# [Exercise objective]
Please return all the records exactly, with nothing left out.

*** Opening of Source material ***

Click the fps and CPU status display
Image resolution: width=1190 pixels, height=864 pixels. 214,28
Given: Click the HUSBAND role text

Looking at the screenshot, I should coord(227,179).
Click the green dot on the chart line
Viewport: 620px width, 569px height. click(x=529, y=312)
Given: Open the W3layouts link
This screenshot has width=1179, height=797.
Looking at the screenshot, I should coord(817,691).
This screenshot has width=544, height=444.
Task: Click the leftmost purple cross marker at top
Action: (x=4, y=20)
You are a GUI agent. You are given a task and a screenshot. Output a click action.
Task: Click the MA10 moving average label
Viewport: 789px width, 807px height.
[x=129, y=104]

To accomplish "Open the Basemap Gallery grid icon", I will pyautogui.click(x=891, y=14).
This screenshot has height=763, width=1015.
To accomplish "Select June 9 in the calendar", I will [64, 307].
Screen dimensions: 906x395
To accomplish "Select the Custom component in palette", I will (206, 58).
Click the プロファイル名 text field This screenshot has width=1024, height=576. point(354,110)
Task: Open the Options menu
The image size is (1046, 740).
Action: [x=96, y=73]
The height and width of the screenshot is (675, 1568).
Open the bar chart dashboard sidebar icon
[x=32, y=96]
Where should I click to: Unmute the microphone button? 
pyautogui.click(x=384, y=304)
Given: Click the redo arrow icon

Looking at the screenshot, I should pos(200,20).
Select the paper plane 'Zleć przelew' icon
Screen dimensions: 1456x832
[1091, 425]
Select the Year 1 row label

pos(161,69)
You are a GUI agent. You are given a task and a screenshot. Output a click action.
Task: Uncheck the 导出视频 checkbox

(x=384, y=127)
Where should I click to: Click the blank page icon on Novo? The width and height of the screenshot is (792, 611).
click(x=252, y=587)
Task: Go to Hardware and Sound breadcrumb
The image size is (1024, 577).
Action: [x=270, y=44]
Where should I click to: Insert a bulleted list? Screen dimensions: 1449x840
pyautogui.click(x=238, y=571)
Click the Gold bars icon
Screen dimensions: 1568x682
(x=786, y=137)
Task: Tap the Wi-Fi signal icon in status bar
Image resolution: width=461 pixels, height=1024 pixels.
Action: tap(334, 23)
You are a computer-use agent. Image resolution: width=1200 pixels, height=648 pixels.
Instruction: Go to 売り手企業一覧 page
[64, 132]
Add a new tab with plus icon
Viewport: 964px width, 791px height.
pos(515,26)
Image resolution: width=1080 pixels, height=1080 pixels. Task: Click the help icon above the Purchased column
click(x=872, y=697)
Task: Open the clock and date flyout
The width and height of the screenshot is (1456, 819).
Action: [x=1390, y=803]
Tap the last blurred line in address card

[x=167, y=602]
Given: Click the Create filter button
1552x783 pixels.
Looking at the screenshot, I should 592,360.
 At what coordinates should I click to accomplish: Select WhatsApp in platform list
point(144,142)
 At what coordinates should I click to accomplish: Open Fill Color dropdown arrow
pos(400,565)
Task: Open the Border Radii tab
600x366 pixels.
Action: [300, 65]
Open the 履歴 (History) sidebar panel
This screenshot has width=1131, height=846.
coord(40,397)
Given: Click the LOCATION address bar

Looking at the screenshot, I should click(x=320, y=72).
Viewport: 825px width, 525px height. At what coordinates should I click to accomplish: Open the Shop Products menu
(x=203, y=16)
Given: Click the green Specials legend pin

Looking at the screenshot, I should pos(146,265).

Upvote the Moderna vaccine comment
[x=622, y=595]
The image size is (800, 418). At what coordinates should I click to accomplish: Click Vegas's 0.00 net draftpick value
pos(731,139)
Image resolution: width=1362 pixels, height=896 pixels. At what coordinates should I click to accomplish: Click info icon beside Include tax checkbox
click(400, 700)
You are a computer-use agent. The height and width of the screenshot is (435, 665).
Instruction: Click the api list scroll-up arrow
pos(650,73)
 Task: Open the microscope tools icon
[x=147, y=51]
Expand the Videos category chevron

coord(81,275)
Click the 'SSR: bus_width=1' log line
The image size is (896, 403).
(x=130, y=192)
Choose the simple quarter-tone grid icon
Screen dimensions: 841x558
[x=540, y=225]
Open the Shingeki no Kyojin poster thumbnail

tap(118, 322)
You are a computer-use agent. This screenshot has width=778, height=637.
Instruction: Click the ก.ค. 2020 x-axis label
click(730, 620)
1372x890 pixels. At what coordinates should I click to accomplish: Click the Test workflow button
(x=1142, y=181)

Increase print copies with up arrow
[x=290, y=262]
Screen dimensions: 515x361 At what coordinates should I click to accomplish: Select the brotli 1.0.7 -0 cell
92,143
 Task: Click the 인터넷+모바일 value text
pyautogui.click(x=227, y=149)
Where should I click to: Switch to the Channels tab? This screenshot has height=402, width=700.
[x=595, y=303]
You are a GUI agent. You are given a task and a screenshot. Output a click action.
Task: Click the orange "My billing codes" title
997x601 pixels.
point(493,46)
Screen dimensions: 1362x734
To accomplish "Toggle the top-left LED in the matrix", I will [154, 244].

*** Close of Source material ***

# [Response area]
Click the fps and CPU status display
Image resolution: width=1190 pixels, height=864 pixels. 214,28
Given: Click the HUSBAND role text

Looking at the screenshot, I should coord(227,179).
Click the green dot on the chart line
Viewport: 620px width, 569px height. click(x=529, y=312)
Given: Open the W3layouts link
This screenshot has width=1179, height=797.
Looking at the screenshot, I should coord(817,691).
This screenshot has width=544, height=444.
Task: Click the leftmost purple cross marker at top
Action: (x=4, y=20)
You are a GUI agent. You are given a task and a screenshot. Output a click action.
Task: Click the MA10 moving average label
Viewport: 789px width, 807px height.
[x=129, y=104]

To accomplish "Open the Basemap Gallery grid icon", I will pyautogui.click(x=891, y=14).
This screenshot has height=763, width=1015.
To accomplish "Select June 9 in the calendar", I will [64, 307].
Screen dimensions: 906x395
To accomplish "Select the Custom component in palette", I will (206, 58).
Click the プロファイル名 text field This screenshot has width=1024, height=576. point(354,110)
Task: Open the Options menu
The image size is (1046, 740).
Action: [x=96, y=73]
The height and width of the screenshot is (675, 1568).
Open the bar chart dashboard sidebar icon
[x=32, y=96]
Where should I click to: Unmute the microphone button? 
pyautogui.click(x=384, y=304)
Given: Click the redo arrow icon

Looking at the screenshot, I should pos(200,20).
Select the paper plane 'Zleć przelew' icon
Screen dimensions: 1456x832
[1091, 425]
Select the Year 1 row label

pos(161,69)
You are a GUI agent. You are given a task and a screenshot. Output a click action.
Task: Uncheck the 导出视频 checkbox

(x=384, y=127)
Where should I click to: Click the blank page icon on Novo? The width and height of the screenshot is (792, 611).
click(x=252, y=587)
Task: Go to Hardware and Sound breadcrumb
The image size is (1024, 577).
Action: [x=270, y=44]
Where should I click to: Insert a bulleted list? Screen dimensions: 1449x840
pyautogui.click(x=238, y=571)
Click the Gold bars icon
Screen dimensions: 1568x682
(x=786, y=137)
Task: Tap the Wi-Fi signal icon in status bar
Image resolution: width=461 pixels, height=1024 pixels.
Action: tap(334, 23)
You are a computer-use agent. Image resolution: width=1200 pixels, height=648 pixels.
Instruction: Go to 売り手企業一覧 page
[64, 132]
Add a new tab with plus icon
Viewport: 964px width, 791px height.
pos(515,26)
Image resolution: width=1080 pixels, height=1080 pixels. Task: Click the help icon above the Purchased column
click(x=872, y=697)
Task: Open the clock and date flyout
The width and height of the screenshot is (1456, 819).
Action: [x=1390, y=803]
Tap the last blurred line in address card

[x=167, y=602]
Given: Click the Create filter button
1552x783 pixels.
Looking at the screenshot, I should 592,360.
 At what coordinates should I click to accomplish: Select WhatsApp in platform list
point(144,142)
 At what coordinates should I click to accomplish: Open Fill Color dropdown arrow
pos(400,565)
Task: Open the Border Radii tab
600x366 pixels.
Action: [300, 65]
Open the 履歴 (History) sidebar panel
This screenshot has width=1131, height=846.
coord(40,397)
Given: Click the LOCATION address bar

Looking at the screenshot, I should click(x=320, y=72).
Viewport: 825px width, 525px height. At what coordinates should I click to accomplish: Open the Shop Products menu
(x=203, y=16)
Given: Click the green Specials legend pin

Looking at the screenshot, I should pos(146,265).

Upvote the Moderna vaccine comment
[x=622, y=595]
The image size is (800, 418). At what coordinates should I click to accomplish: Click Vegas's 0.00 net draftpick value
pos(731,139)
Image resolution: width=1362 pixels, height=896 pixels. At what coordinates should I click to accomplish: Click info icon beside Include tax checkbox
click(400, 700)
You are a computer-use agent. The height and width of the screenshot is (435, 665).
Instruction: Click the api list scroll-up arrow
pos(650,73)
 Task: Open the microscope tools icon
[x=147, y=51]
Expand the Videos category chevron

coord(81,275)
Click the 'SSR: bus_width=1' log line
The image size is (896, 403).
(x=130, y=192)
Choose the simple quarter-tone grid icon
Screen dimensions: 841x558
[x=540, y=225]
Open the Shingeki no Kyojin poster thumbnail

tap(118, 322)
You are a computer-use agent. This screenshot has width=778, height=637.
Instruction: Click the ก.ค. 2020 x-axis label
click(730, 620)
1372x890 pixels. At what coordinates should I click to accomplish: Click the Test workflow button
(x=1142, y=181)

Increase print copies with up arrow
[x=290, y=262]
Screen dimensions: 515x361 At what coordinates should I click to accomplish: Select the brotli 1.0.7 -0 cell
92,143
 Task: Click the 인터넷+모바일 value text
pyautogui.click(x=227, y=149)
Where should I click to: Switch to the Channels tab? This screenshot has height=402, width=700.
[x=595, y=303]
You are a GUI agent. You are given a task and a screenshot. Output a click action.
Task: Click the orange "My billing codes" title
997x601 pixels.
point(493,46)
Screen dimensions: 1362x734
To accomplish "Toggle the top-left LED in the matrix", I will [154, 244].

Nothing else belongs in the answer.